Credo in una fotografia che parla davvero di chi sei, senza forzature, senza artifici
Non cerco la posa perfetta o la luce impeccabile: cerco il momento vero, quello che nasce naturalmente da un gesto, da uno sguardo, da una parola. Credo che una foto debba riflettere la realtà, non modificarla. È in quella naturale imperfezione che vive la magia — ed è lì che riconosciamo noi stessi. La mia fotografia nasce per custodire quella verità, in modo semplice e profondo.
Una buona fotografia non è solo tecnica, ma relazione. Dedico sempre del tempo a conoscere chi ho davanti, a capire le sue emozioni, il suo carattere, le sue abitudini. Solo così posso cogliere il momento giusto — quello in cui la persona si lascia andare, si mostra davvero, senza pensare all’obiettivo. Il mio approccio è fatto di empatia, ascolto e rispetto, perché solo da lì nasce un’immagine autentica.

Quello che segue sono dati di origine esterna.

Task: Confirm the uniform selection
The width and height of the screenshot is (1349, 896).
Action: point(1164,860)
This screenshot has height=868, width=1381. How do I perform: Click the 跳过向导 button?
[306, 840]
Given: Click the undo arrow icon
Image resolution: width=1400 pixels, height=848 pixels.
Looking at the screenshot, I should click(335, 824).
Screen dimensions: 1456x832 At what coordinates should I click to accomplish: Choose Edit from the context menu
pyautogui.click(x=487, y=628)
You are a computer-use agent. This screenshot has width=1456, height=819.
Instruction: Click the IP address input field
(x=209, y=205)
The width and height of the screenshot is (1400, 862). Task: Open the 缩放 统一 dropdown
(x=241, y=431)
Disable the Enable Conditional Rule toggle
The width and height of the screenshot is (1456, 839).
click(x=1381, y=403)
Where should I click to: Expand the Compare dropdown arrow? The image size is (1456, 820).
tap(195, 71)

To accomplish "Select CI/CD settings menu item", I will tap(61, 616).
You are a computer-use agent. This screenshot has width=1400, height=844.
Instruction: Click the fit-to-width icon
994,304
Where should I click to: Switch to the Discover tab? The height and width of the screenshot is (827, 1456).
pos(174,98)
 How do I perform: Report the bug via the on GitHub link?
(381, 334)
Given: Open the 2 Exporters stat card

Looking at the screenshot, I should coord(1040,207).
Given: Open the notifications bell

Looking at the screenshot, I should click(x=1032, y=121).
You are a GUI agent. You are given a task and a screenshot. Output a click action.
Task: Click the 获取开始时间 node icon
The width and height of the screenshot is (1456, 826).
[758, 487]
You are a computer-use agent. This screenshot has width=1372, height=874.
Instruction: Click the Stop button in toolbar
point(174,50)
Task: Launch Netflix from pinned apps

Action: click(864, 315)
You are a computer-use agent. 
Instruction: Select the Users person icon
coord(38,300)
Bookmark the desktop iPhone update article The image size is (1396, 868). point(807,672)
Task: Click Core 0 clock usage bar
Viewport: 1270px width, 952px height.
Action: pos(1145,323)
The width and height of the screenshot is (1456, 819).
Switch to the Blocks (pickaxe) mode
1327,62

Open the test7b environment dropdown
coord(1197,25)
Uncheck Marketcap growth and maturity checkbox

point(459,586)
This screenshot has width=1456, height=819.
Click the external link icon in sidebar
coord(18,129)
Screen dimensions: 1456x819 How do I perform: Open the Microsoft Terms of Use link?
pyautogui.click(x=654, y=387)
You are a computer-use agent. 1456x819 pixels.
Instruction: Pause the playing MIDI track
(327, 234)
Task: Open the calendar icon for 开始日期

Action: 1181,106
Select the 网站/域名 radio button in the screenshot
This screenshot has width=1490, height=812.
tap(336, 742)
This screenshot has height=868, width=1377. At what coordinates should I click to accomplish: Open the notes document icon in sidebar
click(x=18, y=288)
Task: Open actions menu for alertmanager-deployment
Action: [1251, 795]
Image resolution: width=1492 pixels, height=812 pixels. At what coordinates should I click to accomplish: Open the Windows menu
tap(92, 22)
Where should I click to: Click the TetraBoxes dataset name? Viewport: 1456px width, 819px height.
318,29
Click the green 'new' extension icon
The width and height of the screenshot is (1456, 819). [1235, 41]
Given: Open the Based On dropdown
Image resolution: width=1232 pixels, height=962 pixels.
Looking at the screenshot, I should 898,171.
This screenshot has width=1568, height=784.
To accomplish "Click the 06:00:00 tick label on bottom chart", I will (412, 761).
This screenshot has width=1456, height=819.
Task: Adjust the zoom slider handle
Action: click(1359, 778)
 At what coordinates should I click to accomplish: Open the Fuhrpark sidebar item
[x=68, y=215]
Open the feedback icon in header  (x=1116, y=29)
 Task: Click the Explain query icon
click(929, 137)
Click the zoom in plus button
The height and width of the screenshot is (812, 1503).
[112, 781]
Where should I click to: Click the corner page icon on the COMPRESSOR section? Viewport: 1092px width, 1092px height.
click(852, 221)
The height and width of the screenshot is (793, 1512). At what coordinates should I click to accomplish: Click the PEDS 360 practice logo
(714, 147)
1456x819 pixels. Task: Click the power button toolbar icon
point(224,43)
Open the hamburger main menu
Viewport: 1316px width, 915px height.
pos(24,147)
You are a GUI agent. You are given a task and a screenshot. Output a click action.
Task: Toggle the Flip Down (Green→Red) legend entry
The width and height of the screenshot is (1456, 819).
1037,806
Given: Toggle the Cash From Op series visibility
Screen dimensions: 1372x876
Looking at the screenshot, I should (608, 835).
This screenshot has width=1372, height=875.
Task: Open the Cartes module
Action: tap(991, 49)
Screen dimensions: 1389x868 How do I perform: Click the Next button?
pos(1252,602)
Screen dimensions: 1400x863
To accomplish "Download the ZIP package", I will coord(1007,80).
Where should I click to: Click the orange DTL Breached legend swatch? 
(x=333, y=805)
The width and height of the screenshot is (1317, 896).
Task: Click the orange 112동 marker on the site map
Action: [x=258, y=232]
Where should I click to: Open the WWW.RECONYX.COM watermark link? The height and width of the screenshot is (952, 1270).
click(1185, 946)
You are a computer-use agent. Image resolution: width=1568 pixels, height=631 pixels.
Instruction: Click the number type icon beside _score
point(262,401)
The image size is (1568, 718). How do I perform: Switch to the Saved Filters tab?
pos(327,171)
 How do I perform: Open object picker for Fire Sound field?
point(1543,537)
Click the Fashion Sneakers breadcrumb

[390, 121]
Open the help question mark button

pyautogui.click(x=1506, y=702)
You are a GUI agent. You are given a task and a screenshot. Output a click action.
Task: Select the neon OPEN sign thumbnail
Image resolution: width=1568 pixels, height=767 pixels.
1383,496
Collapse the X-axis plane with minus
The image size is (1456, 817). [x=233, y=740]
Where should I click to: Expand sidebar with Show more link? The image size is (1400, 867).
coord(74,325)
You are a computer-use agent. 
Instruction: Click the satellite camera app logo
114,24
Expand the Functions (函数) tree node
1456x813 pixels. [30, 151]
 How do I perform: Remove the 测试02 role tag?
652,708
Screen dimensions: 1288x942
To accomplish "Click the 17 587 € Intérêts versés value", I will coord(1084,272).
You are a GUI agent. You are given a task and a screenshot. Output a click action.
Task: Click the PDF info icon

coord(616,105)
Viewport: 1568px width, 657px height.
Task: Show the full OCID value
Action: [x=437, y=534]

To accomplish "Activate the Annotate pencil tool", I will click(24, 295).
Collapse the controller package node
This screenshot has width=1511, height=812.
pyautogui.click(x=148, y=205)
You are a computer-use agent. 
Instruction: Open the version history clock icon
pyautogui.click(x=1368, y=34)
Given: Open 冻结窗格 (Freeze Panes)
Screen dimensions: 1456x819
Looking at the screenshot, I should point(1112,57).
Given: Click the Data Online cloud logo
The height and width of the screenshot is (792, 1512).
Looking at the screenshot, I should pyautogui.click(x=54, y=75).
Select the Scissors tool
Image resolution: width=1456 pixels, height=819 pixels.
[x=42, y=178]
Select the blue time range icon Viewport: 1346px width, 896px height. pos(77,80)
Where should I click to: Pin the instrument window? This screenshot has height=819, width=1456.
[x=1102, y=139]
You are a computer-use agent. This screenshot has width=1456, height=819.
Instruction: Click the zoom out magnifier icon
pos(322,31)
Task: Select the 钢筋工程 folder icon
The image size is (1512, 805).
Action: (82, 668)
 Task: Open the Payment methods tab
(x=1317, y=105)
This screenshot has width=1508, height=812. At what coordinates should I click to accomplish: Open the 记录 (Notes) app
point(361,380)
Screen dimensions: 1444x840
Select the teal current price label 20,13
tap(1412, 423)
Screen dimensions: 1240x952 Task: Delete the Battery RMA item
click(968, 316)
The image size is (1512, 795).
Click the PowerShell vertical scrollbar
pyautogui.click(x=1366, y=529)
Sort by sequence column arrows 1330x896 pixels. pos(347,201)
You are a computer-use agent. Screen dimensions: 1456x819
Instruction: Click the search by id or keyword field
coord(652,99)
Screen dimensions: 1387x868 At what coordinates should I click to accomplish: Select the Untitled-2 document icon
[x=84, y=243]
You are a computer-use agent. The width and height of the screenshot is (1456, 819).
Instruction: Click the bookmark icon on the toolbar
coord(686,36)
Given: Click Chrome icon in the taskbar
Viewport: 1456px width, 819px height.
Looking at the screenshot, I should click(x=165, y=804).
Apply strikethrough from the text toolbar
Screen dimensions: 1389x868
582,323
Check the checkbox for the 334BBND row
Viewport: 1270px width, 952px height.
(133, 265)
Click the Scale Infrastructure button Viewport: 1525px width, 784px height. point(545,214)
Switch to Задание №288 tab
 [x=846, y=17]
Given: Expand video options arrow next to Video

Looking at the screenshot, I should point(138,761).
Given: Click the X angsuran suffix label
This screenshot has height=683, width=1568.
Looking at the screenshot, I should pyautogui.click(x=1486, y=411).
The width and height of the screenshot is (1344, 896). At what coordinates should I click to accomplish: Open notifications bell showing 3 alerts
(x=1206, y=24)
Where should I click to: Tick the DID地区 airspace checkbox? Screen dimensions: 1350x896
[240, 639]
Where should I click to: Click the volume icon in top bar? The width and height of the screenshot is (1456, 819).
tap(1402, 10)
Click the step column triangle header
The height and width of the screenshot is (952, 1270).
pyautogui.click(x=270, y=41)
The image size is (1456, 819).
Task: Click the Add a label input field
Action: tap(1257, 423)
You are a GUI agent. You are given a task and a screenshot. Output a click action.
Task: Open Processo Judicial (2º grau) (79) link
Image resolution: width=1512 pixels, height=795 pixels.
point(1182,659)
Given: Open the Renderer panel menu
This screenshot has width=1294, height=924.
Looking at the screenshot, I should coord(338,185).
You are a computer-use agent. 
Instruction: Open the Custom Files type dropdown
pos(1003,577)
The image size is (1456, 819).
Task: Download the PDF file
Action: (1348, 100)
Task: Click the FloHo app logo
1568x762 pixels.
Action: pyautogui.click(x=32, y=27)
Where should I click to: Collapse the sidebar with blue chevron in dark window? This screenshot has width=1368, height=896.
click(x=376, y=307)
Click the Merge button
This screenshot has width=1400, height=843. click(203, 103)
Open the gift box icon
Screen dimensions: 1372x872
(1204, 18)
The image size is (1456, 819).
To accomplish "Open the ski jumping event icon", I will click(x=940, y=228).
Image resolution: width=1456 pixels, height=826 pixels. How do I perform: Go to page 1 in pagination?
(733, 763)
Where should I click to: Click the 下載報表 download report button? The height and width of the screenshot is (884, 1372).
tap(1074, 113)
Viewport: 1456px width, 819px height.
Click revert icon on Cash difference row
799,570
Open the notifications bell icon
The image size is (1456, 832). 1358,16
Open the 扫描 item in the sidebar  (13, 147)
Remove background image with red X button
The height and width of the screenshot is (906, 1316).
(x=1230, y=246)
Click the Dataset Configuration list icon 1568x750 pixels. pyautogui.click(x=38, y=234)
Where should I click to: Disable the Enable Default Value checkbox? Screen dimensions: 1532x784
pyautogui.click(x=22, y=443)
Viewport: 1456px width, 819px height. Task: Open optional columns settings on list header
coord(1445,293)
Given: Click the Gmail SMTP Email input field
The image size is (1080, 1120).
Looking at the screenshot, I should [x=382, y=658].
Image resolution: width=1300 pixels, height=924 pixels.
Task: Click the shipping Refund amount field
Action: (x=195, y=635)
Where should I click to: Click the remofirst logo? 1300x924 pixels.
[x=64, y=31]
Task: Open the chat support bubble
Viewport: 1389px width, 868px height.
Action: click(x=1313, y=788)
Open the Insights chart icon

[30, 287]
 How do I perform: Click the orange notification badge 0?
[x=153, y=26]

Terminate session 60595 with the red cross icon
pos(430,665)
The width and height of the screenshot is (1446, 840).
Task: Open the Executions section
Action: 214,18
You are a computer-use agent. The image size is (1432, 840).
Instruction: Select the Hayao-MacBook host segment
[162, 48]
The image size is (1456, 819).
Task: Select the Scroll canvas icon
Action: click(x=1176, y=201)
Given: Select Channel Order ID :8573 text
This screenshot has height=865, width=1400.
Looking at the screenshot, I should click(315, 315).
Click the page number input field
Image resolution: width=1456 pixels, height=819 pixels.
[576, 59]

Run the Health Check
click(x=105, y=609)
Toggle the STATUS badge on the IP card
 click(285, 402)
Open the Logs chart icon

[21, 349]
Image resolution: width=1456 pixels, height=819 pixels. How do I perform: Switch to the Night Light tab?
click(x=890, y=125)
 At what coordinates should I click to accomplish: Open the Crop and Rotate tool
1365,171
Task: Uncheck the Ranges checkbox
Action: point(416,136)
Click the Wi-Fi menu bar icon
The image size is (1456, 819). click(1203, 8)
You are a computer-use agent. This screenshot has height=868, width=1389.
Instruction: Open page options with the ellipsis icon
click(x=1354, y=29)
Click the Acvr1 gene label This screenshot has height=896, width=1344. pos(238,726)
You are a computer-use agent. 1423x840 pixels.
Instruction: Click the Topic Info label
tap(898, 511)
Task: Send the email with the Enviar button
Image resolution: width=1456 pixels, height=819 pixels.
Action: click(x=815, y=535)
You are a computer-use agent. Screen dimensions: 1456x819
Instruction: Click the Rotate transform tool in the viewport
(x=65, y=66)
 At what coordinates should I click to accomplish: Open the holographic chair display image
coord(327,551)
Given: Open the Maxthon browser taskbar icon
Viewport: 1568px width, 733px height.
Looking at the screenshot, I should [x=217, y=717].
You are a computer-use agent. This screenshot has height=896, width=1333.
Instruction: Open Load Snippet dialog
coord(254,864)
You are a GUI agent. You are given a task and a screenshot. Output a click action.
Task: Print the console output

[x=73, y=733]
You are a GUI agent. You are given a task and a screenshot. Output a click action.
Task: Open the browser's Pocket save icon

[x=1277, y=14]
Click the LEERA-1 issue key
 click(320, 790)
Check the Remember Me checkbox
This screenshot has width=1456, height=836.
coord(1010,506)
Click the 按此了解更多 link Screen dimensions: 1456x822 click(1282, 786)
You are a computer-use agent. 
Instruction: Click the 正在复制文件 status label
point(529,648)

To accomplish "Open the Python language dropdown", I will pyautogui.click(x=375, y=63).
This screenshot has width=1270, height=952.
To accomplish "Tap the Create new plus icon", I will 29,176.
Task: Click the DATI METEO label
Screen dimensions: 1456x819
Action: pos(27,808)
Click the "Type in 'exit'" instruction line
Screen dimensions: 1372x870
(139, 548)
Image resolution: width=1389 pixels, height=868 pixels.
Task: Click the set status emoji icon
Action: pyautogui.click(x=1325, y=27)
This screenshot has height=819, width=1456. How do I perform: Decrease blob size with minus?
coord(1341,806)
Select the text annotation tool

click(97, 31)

Viviamo in un mondo pieno di immagini perfette e costruite. Io scelgo un’altra strada: raccontare la realtà per com’è, con le sue luci, le sue ombre e la sua unicità. Ogni scatto è un modo per celebrare la vita quotidiana, con la sensibilità di chi la osserva con stupore. La bellezza non è nella forma, ma nell’emozione che lascia.